I hate to say that because Drayton has clearly worked hard and gained the trust of her subject as few others have. The cost of that trust, though, is unfortunately this is more of a “Perry-approved” version of the story. At times the tone veers towards gratingly gushy. Drayton is clearly a fan of Perry’s and so the big questions feel unanswered. How? Why?
Throughout I felt like I was trying to read between the lines, to find out something authentic and genuine. Perhaps this is the only authenticity left. If you kill someone, you become a “murderer”; to stop being that every day you must wake up and recreate every part of yourself that isn’t the “murderer”. Maybe then, that’s all you have left.

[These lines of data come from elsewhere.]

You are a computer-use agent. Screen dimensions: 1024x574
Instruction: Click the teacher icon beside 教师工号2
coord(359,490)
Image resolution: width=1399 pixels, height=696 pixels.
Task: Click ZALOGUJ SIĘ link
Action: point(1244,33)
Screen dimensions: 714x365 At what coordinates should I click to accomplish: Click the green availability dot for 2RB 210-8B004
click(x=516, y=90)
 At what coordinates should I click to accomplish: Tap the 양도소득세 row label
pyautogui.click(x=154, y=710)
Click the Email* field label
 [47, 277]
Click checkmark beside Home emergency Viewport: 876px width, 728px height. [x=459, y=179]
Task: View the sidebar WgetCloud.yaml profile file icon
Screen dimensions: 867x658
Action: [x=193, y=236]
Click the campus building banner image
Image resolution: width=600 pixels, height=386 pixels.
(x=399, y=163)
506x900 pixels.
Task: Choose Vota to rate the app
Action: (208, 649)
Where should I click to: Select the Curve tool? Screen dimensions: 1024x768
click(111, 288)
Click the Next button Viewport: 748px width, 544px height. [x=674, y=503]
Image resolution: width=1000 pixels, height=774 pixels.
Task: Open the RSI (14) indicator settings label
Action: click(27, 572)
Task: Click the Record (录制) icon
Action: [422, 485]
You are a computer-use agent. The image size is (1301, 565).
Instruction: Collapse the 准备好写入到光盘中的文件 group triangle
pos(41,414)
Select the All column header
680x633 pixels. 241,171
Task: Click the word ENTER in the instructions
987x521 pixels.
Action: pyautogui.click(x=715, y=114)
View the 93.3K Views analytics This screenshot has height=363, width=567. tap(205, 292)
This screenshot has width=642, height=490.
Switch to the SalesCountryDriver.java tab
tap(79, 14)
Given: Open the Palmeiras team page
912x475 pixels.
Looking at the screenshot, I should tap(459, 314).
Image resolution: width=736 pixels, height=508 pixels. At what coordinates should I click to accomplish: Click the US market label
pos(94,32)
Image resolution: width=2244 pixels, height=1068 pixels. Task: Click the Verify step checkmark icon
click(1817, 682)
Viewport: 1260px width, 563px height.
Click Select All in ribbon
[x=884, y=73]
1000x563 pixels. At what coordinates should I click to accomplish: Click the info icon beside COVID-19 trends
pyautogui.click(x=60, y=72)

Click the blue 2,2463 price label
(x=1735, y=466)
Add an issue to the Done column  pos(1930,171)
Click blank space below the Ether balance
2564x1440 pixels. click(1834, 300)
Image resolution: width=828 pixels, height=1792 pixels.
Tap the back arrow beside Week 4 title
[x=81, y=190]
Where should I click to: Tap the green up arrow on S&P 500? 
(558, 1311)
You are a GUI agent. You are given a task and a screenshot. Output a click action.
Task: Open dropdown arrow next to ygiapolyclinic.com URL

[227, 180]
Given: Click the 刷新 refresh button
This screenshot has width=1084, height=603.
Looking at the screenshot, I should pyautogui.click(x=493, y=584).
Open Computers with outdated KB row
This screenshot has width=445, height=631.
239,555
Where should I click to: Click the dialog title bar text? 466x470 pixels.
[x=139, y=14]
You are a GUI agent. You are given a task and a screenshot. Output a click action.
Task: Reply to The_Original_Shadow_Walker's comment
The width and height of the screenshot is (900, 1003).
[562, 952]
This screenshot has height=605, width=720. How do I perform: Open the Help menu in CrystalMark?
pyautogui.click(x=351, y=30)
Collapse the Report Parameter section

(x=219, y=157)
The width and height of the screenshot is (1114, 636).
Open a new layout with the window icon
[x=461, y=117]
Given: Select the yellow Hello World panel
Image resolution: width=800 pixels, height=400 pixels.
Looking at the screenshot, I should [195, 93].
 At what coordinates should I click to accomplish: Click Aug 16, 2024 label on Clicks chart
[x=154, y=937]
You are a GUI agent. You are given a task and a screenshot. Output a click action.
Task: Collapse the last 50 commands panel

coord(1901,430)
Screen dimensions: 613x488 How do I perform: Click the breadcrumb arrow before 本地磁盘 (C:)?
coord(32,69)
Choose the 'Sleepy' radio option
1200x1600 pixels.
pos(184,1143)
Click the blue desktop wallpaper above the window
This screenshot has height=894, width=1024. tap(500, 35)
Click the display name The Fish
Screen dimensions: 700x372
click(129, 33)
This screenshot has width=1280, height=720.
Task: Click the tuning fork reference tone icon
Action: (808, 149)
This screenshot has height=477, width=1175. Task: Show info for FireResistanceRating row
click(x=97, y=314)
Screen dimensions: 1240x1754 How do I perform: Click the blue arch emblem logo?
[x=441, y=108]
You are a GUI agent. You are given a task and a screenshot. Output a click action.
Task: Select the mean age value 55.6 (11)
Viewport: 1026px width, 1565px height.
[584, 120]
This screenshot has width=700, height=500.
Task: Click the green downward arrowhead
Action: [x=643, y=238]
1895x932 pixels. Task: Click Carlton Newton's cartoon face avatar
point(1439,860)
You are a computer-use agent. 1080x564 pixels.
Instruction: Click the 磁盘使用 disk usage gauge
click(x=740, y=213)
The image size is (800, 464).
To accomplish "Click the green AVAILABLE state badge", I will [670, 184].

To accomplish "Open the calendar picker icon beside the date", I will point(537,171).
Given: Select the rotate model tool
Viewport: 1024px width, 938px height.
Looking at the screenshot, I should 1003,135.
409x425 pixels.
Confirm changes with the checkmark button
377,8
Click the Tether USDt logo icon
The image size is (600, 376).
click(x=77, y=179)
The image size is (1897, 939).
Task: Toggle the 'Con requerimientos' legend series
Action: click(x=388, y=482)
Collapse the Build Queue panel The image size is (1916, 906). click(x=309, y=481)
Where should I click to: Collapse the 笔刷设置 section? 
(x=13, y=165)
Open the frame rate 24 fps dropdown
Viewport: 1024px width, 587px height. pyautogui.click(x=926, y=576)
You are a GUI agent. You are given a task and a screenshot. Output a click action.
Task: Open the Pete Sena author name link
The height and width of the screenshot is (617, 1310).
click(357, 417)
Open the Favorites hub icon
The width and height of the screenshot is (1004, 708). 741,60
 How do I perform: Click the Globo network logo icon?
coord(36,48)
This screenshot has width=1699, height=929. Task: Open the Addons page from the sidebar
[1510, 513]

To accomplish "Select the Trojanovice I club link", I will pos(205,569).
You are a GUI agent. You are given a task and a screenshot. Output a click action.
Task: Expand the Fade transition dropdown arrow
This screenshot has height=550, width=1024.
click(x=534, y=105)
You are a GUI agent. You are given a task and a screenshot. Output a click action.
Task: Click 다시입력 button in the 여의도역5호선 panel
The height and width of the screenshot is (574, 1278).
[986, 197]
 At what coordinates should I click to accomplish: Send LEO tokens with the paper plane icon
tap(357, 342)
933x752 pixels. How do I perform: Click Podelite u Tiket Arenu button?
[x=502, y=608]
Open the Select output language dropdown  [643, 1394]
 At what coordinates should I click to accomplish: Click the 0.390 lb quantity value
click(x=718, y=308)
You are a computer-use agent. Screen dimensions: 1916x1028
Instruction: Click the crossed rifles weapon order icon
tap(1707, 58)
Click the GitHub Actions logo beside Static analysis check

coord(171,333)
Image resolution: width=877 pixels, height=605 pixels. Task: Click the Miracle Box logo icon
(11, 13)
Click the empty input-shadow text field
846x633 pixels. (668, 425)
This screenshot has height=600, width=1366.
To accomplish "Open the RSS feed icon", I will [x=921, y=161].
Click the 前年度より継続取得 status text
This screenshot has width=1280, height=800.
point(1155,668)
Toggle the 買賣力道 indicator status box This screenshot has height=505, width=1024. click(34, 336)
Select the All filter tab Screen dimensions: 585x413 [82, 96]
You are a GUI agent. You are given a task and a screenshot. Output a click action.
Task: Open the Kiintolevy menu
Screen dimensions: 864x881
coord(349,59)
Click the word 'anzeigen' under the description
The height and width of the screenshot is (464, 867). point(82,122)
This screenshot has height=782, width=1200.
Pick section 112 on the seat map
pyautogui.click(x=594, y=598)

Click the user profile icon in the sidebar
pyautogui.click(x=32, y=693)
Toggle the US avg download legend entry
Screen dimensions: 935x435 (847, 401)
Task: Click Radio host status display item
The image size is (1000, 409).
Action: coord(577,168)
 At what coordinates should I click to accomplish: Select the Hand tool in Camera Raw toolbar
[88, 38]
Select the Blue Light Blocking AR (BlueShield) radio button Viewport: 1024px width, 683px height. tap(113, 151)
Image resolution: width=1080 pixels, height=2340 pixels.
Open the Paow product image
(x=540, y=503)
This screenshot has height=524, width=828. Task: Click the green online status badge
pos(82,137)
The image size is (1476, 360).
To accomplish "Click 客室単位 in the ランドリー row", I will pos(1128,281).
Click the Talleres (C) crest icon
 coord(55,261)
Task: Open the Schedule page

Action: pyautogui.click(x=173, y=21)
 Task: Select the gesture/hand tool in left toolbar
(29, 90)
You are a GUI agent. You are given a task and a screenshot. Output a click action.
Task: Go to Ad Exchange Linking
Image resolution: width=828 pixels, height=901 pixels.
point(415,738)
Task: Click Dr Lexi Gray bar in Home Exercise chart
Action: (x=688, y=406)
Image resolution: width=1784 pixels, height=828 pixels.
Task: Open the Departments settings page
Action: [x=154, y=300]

This really is the at the heart of our fascination with the Parker-Hulme story. They are the ordinary people capable of killing, as all we ordinary people must then surely be. I think about the questions I would like to ask, chief being “When you write about a murder and a murder victim’s body, do you think about that murder? Do you see that body?”
It just may be that those questions are too personal. Too many layers deep.
My final word is I think The Search for Anne Perry is a necessary addition to the Parker-Hulme story, even if it ultimately doesn’t reveal as much as it wants to. It’s certainly readable and will definitely have an audience.